Sweeping long grass or mixed low vegetation will often produce them as will searching umbel flowers. Alexander
mentions a recent decline in several cantharid species due to various changes in land management and, being fortunate
enough to have been studying Coleoptera along the Colne valley for the past 30 years, this appears to be the case with
livida, nowadays it might be described as widespread and even 'common' in most years but we generally see only
single specimens or small groups and we have yet to find it 'abundant' as it once was. Late in their season care must be taken
as Rhagonycha fulva (Scopoli), superficially similar, is becoming common; Joy
states that the elytral apices in livida are sometimes darker.

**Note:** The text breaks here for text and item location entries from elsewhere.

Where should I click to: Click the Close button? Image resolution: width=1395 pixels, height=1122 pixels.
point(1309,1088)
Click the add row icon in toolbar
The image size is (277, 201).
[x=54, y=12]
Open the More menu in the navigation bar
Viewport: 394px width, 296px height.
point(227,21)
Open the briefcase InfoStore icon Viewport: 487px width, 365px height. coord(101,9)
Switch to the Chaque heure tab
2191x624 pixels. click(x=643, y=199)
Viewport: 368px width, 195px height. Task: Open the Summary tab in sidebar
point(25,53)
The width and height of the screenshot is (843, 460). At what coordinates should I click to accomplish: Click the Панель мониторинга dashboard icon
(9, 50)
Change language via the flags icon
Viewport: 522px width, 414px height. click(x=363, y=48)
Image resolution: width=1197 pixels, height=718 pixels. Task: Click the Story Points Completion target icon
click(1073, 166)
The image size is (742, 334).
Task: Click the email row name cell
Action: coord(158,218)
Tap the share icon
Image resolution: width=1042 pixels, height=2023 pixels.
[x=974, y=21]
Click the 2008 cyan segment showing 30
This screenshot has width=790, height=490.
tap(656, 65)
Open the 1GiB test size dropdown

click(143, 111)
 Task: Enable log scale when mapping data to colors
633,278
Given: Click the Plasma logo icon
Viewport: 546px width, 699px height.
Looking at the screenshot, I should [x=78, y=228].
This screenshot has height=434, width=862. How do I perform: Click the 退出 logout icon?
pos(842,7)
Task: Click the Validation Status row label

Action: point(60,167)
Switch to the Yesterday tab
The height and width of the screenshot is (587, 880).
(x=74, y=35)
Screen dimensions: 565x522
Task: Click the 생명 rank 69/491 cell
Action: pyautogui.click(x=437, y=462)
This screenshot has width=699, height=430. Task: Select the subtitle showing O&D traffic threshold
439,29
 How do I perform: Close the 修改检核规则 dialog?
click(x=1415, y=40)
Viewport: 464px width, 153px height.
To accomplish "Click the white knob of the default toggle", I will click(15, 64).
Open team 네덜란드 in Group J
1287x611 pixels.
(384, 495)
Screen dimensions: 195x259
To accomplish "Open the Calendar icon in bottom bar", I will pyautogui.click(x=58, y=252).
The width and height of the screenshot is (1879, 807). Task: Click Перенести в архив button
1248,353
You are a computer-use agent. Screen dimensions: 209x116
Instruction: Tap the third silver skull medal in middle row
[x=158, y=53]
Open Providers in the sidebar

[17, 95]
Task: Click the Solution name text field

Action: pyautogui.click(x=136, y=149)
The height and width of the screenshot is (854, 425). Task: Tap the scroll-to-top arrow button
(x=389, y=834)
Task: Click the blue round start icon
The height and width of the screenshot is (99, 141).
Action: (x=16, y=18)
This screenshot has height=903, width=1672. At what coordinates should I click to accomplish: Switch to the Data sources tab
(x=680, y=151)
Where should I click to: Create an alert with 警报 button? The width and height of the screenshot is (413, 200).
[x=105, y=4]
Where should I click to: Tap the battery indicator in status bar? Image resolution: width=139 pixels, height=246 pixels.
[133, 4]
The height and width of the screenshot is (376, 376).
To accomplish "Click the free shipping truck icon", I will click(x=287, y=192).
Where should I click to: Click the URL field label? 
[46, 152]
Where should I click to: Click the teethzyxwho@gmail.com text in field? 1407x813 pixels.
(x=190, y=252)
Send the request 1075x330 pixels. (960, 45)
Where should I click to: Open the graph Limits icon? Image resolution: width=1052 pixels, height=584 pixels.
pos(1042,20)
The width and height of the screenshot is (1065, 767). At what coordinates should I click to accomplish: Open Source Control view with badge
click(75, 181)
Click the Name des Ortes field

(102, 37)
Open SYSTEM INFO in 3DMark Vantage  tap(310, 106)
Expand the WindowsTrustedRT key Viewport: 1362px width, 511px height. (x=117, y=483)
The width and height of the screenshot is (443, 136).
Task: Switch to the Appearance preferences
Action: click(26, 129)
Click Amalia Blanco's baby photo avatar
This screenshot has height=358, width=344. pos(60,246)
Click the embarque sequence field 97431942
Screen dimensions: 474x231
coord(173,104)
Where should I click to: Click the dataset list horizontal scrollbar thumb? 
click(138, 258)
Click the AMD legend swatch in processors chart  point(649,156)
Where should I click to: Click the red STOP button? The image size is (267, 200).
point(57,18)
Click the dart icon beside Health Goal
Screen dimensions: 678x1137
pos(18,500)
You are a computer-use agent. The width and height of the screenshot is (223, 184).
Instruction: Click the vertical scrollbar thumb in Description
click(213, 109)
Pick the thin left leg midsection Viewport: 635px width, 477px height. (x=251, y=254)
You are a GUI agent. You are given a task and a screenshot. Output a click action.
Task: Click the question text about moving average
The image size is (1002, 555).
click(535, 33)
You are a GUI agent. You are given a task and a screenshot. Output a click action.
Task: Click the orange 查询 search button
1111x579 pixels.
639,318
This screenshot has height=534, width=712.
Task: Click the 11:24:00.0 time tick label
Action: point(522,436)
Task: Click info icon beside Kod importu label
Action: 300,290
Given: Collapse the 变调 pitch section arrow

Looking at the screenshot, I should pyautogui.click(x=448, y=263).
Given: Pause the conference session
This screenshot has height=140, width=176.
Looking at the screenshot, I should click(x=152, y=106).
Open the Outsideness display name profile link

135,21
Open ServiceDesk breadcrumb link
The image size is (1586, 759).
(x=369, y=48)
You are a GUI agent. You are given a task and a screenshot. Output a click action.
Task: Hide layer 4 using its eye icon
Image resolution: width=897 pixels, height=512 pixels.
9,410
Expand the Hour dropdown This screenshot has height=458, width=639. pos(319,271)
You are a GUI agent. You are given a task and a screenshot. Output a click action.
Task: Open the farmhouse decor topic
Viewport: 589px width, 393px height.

11-14mm. Antennae long and slender, black with basal two or three segments entirely, and base of 4-8 testaceous. Longer in the male. Palpi yellow, terminal segment triangular. Head testaceous with dark mark at base on both dorsal and ventral surface, finely punctate and pubescent throughout (X20). Clypeus weakly convex between antennal insertions and with obliquely transverse impressions between eyes. Pronotum testaceous and shining, generally darker on disc, finely punctate and pubescent, strongly convex behind middle and with broadly explanate lateral margins. Completely rounded, hind angles not, or barely, visible. Elytra entire and covering wings, testaceous or black, rugose and with dense recumbent pale pubescence, a little longer towards apex. Legs testaceous, mid femora often darkened at apex, hind femora with apical 1/4 or 1/3 dark, tibia black or with base and apex lighter, tarsi pale. Anterior claw of each pair toothed at base.